CNJ estabelece contracheque único para juízes em todo Brasil
Medida visa aumentar a transparência em pagamentos a magistrados

Na próxima terça-feira, dia 26, o Conselho Nacional de Justiça (CNJ) deliberará sobre uma nova resolução que tornará obrigatória a adoção do ‘contracheque único’ para todos os juízes do Brasil. A medida tem como objetivo aumentar a fiscalização dos pagamentos aos magistrados, especialmente após uma decisão do Supremo Tribunal Federal (STF) que restringiu o pagamento de verbas indenizatórias, conhecidas como ‘penduricalhos’.
Detalhes da proposta
Encabeçada pelo presidente do CNJ e do STF, ministro Edson Fachin, a proposta prevê a criação de uma Tabela Remuneratória Unificada (TRU). Com essa abordagem, cada magistrado receberá um único documento que delineará sua remuneração e todas as verbas indenizatórias, eliminando a prática de folhas suplementares. Essa padronização permitirá ao CNJ realizar um controle mais rigoroso sobre os valores efetivamente pagos a cada juiz.
✨ Auditoria revela ausência de padronização nos pagamentos.
Conforme determina a resolução, o contracheque único deverá registrar não apenas o valor do salário, mas também discriminar verbas como: diárias, ajudas de custo, remuneração por aulas e gratificações. Além disso, os pagamentos retroativos deverão ser claramente especificados. O objetivo é evitar que tribunais utilizem nomenclaturas distintas para verbas idênticas ou apliquem diferentes termos para disfarçar certos pagamentos.

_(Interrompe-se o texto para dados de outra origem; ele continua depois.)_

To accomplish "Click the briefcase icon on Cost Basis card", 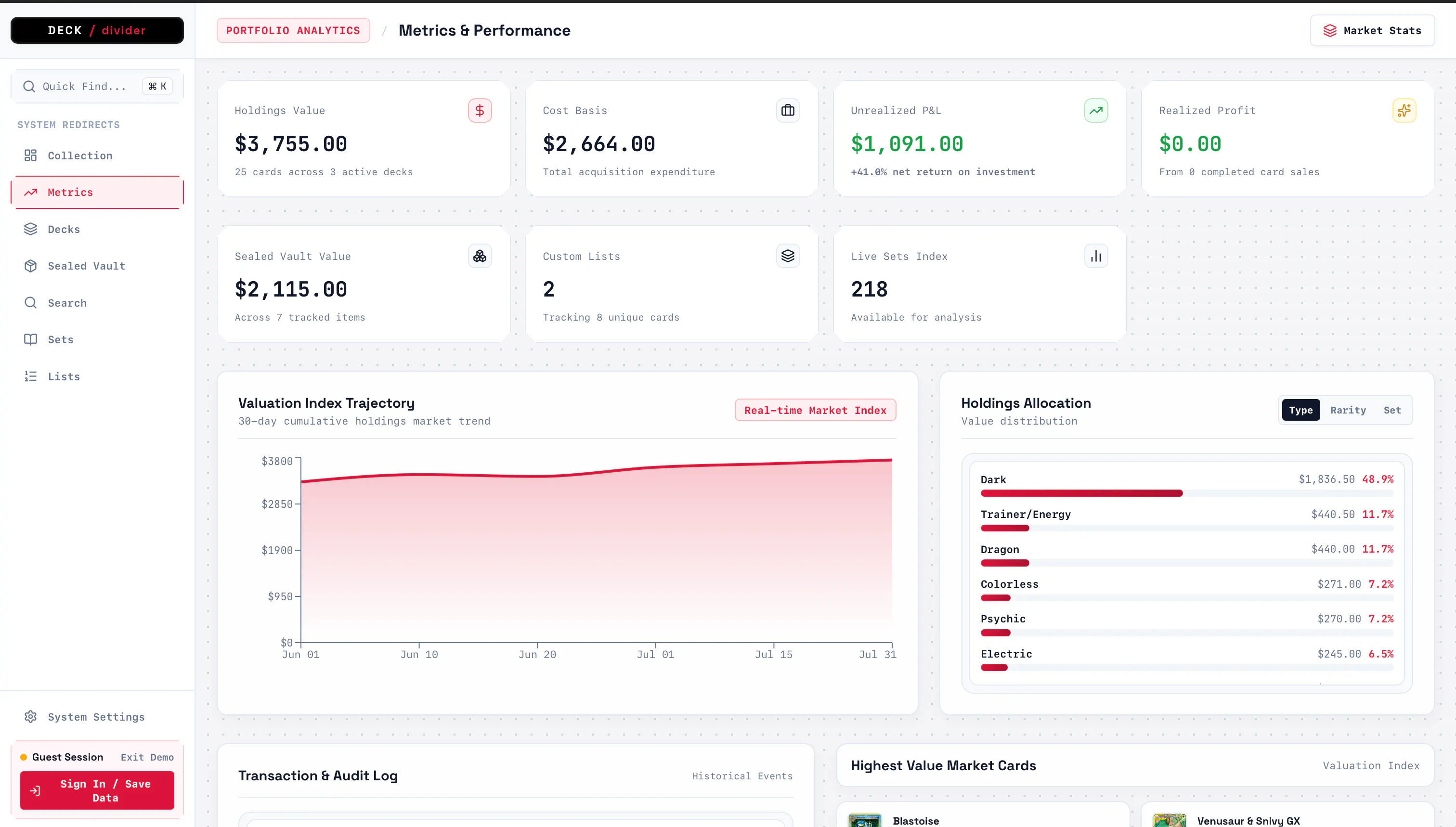I will coord(787,110).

Prazo e impacto da resolução
Caso a resolução seja aprovada, os tribunais terão um prazo de 60 dias para implementar a nova norma. Edson Fachin enfatizou, em entrevista à TV Globo, que a adoção do contracheque único representa um avanço significativo em termos de transparência e prestação de contas no Judiciário. Ele declarou: 'Estamos adotando um método que permitirá a todos os brasileiros conhecerem a remuneração da magistratura, aumentando a transparência e a exposição pública desse serviço essencial'.